Problem statement> Write out the following lines exactly as they appear, leaving out the pictures.

Record excerpts>
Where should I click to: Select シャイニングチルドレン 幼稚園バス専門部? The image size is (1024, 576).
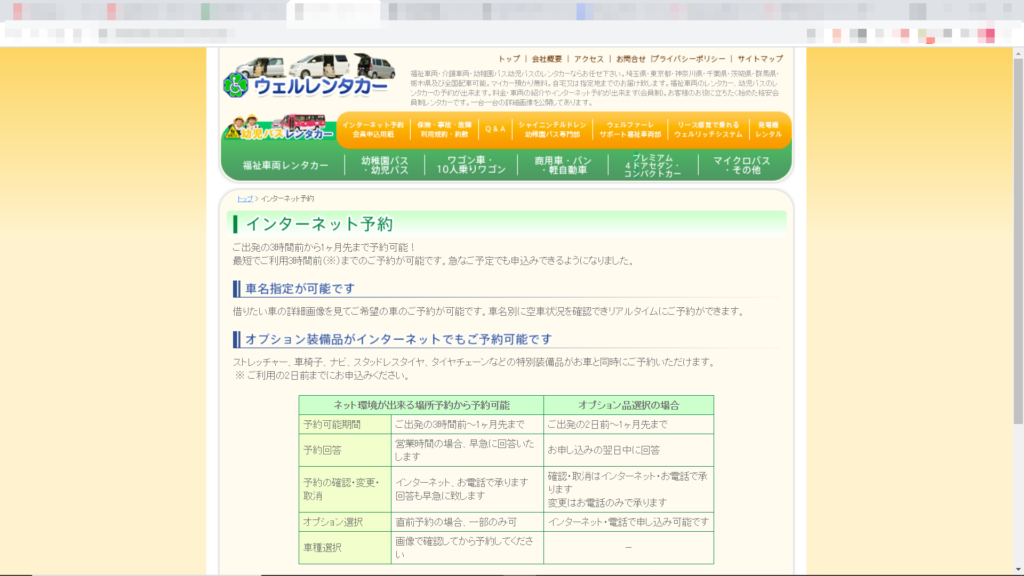coord(551,129)
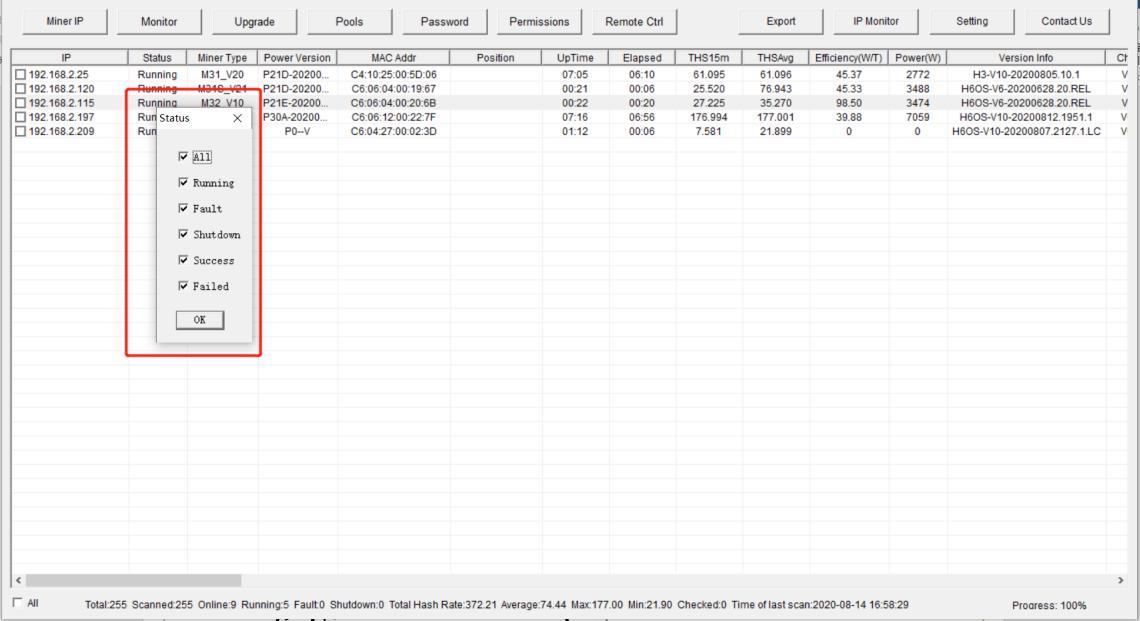Disable the Shutdown filter checkbox

pyautogui.click(x=182, y=235)
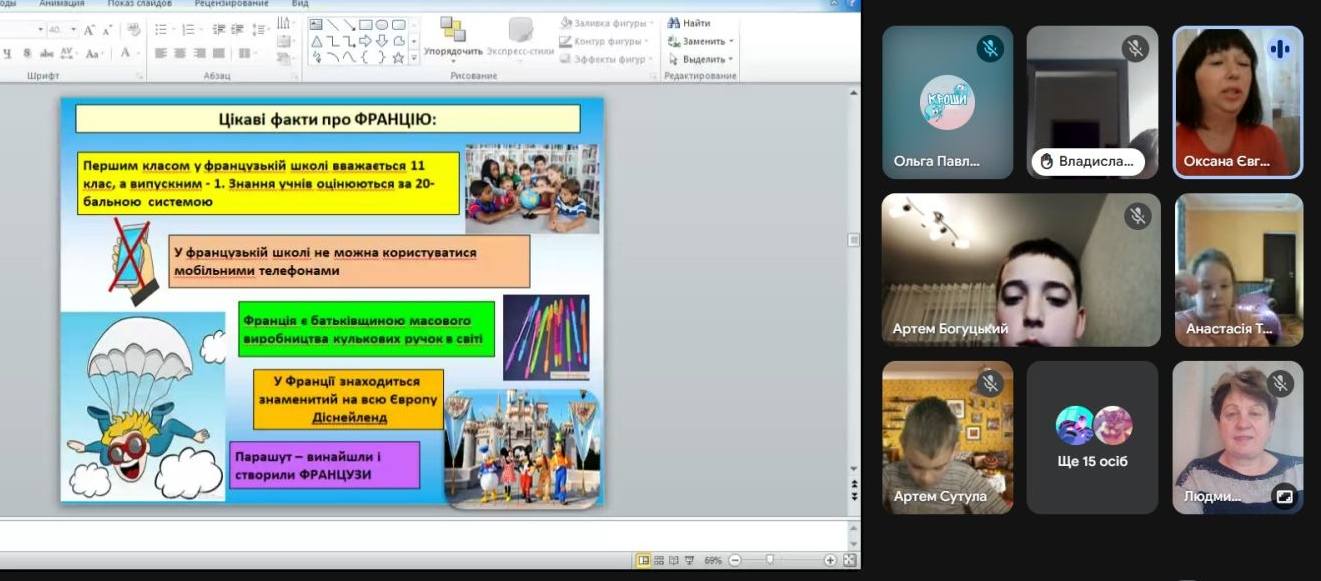Expand the Выделить (Select) dropdown
The height and width of the screenshot is (581, 1321).
point(731,59)
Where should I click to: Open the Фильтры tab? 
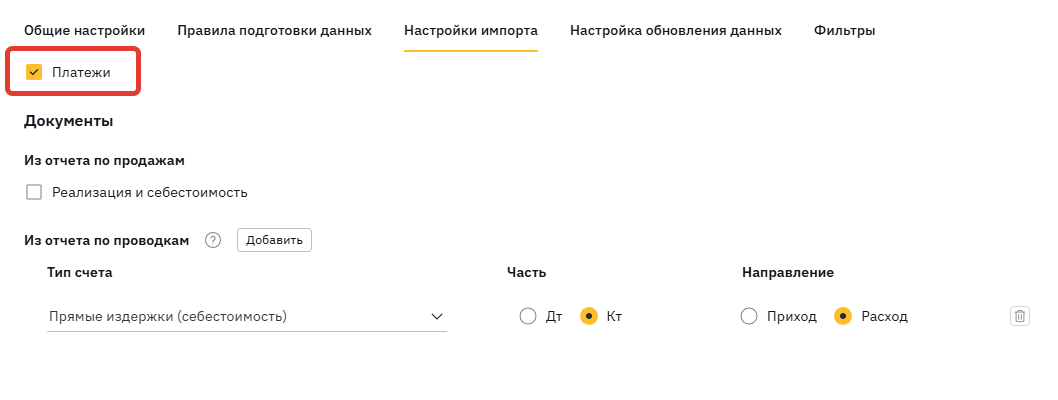tap(844, 30)
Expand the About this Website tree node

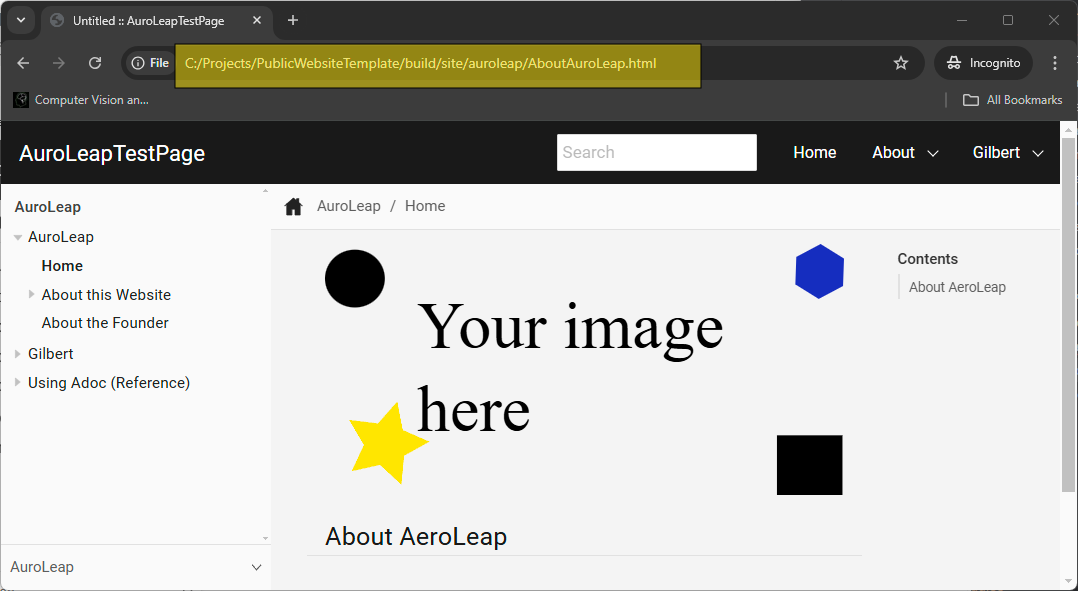pos(32,295)
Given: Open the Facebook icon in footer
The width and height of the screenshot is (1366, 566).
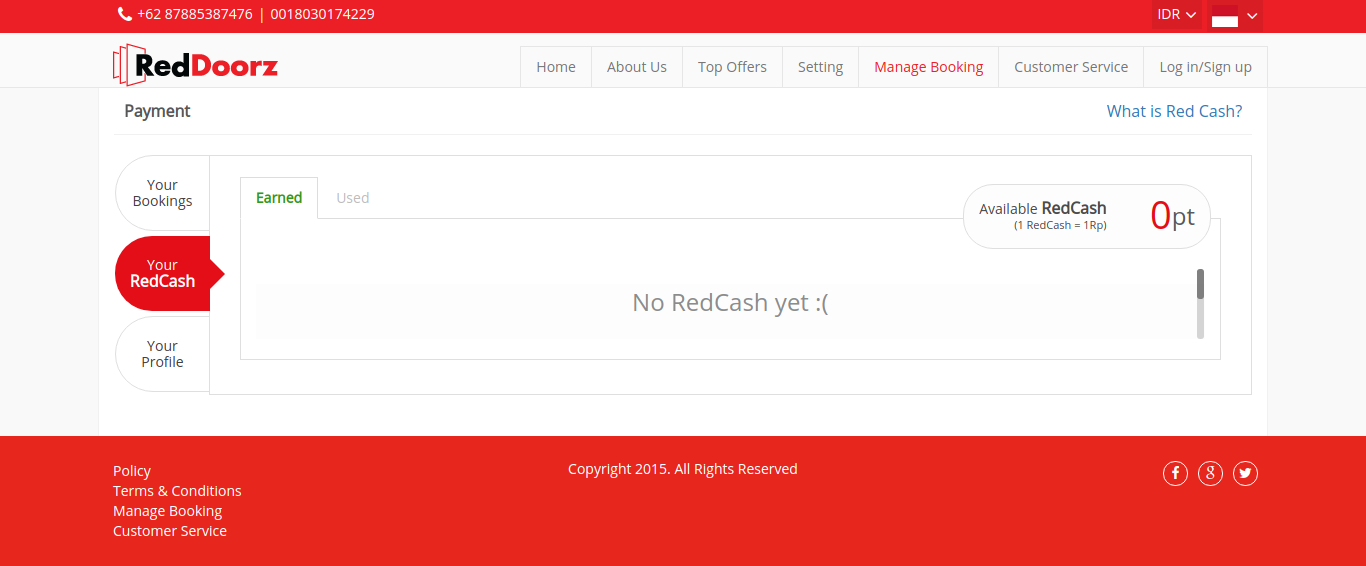Looking at the screenshot, I should 1175,473.
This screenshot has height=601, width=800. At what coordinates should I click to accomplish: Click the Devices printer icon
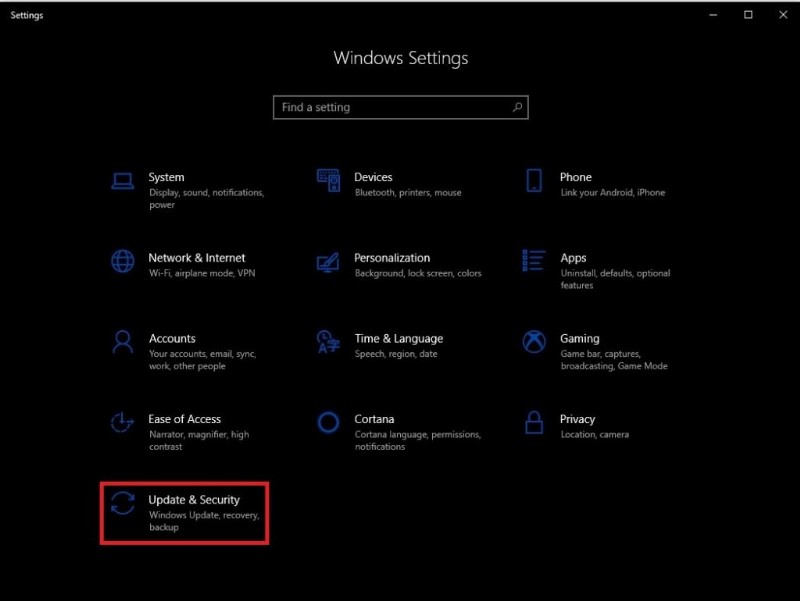[327, 180]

Problem solution>
Where should I click to: Select シャイニングチルドレン 幼稚園バス専門部? The image size is (1024, 576).
coord(551,129)
Disable the Shutdown filter checkbox

pyautogui.click(x=182, y=235)
Expand the Выделить (Select) dropdown
The height and width of the screenshot is (581, 1321).
point(731,59)
Where should I click to: Open the Фильтры tab? 
tap(844, 30)
Expand the About this Website tree node

pos(32,295)
Given: Open the Facebook icon in footer
The width and height of the screenshot is (1366, 566).
Looking at the screenshot, I should 1175,473.
This screenshot has height=601, width=800. At what coordinates should I click to accomplish: Click the Devices printer icon
[327, 180]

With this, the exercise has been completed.